DIRECTIONS FOR THIS TASK: Filter by the string "target": return the lines of the material that contain it.

*** Opening of INFORMATION SHOWN ***

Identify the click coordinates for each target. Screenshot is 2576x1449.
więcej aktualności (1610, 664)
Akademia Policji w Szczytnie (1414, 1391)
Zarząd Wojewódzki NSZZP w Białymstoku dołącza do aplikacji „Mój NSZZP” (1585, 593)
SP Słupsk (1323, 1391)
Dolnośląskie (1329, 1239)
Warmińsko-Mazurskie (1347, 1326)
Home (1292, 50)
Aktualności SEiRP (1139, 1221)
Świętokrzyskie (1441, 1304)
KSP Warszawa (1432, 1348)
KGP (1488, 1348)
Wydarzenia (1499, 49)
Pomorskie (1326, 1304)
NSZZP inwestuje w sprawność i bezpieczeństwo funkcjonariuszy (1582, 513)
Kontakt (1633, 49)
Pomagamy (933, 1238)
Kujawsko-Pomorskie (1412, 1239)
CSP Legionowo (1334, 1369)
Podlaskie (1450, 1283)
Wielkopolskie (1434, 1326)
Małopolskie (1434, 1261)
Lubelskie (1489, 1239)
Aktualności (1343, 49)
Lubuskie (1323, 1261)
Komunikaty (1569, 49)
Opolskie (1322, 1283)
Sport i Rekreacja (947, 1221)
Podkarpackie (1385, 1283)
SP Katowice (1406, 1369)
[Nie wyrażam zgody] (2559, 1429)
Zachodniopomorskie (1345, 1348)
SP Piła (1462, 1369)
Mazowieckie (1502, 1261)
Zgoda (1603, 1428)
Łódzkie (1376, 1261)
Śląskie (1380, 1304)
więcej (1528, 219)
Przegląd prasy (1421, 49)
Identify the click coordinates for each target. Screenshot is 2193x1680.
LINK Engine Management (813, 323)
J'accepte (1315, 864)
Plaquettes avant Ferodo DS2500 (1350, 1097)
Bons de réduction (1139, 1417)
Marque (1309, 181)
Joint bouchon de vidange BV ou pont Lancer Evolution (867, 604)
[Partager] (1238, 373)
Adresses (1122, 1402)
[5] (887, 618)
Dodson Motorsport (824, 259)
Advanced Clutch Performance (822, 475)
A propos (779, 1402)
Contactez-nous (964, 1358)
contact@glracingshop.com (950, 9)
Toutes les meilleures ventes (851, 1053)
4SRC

*** Close of INFORMATION SHOWN ***

SOLUTION:
Identify the click coordinates for each target. Screenshot is 2576x1449.
Identify the click coordinates for each target. Screenshot is 2193x1680.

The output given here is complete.